Battle continued to rage between the country’s parallel governments, the Tripoli-based GNA and General Khalifa Haftar’s Benghazi-based Libyan National Army.
At least 28 of the mercenaries sent by Turkey were killed in the skirmishes in what was described as a “humiliating defeat” for the GNA and Libya’s Prime Minister Fayez al-Sarraj.
They were killed outside the Salah el-Din neighbourhood south of Tripoli, close to the international airport.
Seventeen of the Turkish-backed fighters arrived in Italy yesterday on their way to Libya where it is expected they will join almost 2,000 jihadists who were transferred to the country from Syria.
Ankara is reportedly planning to send 6,000 fighters to Libya, with around 1,790 recruits currently receiving training in the south of Turkey ahead of deployment.
Mercenaries enlisting in the Turkish operation are from the battlefields in Afrin, northern Syria, where they have been involved in fighting Kurdish forces as part of what has been described as President Recep Tayyip Erdogan’s “ethnic cleansing operation.”

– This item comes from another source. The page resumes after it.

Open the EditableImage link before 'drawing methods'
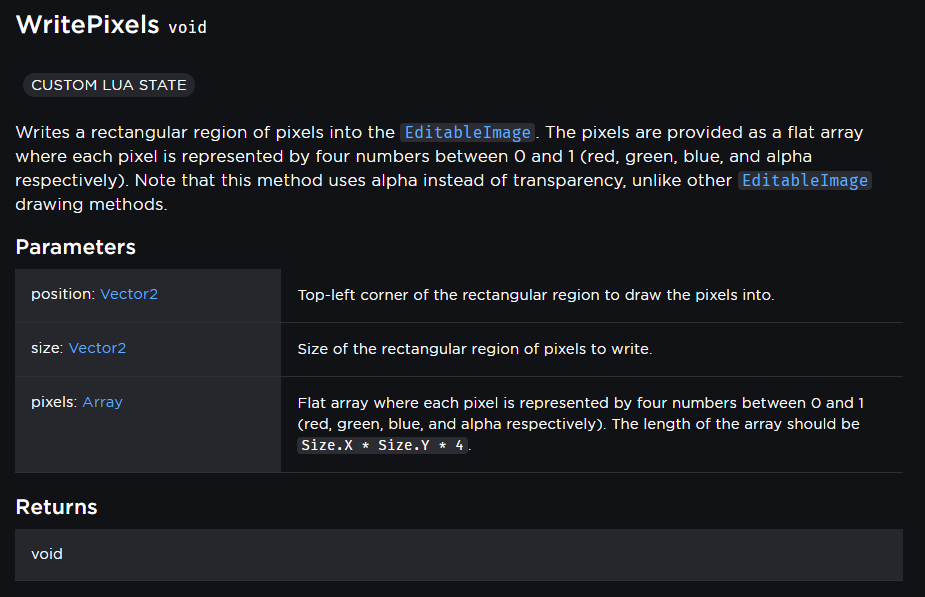The height and width of the screenshot is (597, 925). [x=805, y=180]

Many of those recruited come from jihadist factions including the al-Mu’tasim Brigade, Sultan Murad Brigade, Northern Falcons Brigade, Hamzat, Legion of the Levant, Suleiman Shah and the Samarkand Brigade.
It is understood that the fighters are paid more than £1,000 per month and are hired on six-month contracts directly by the GNA. They have also been offered Turkish nationality.
One LNA fighter spoke to the Star from the front line and said that the presence of jihadists is “why we are fighting and we are allowing Libya to become Kurdistan part II.”
LNA commander Major General Salem Driaq said: “The army has not abandoned the idea of entering the capital Tripoli and the city of Misurata, to complete its mission to eliminate armed militias and terrorist groups that have invaded Libya.”
The Turkish operations come just days after a so-called peace conference in the German capital Berlin which agreed to uphold the UN arms embargo.
World leaders from 16 countries signed an agreement as UN secretary-general Antonio Guterres urged world powers to “refrain from interference” in the conflict.
The same powers bear responsibility for the quagmire in Libya which descended into chaos after a Nato-backed bombing campaign and the killing of Muammar Gadaffi in October 2011.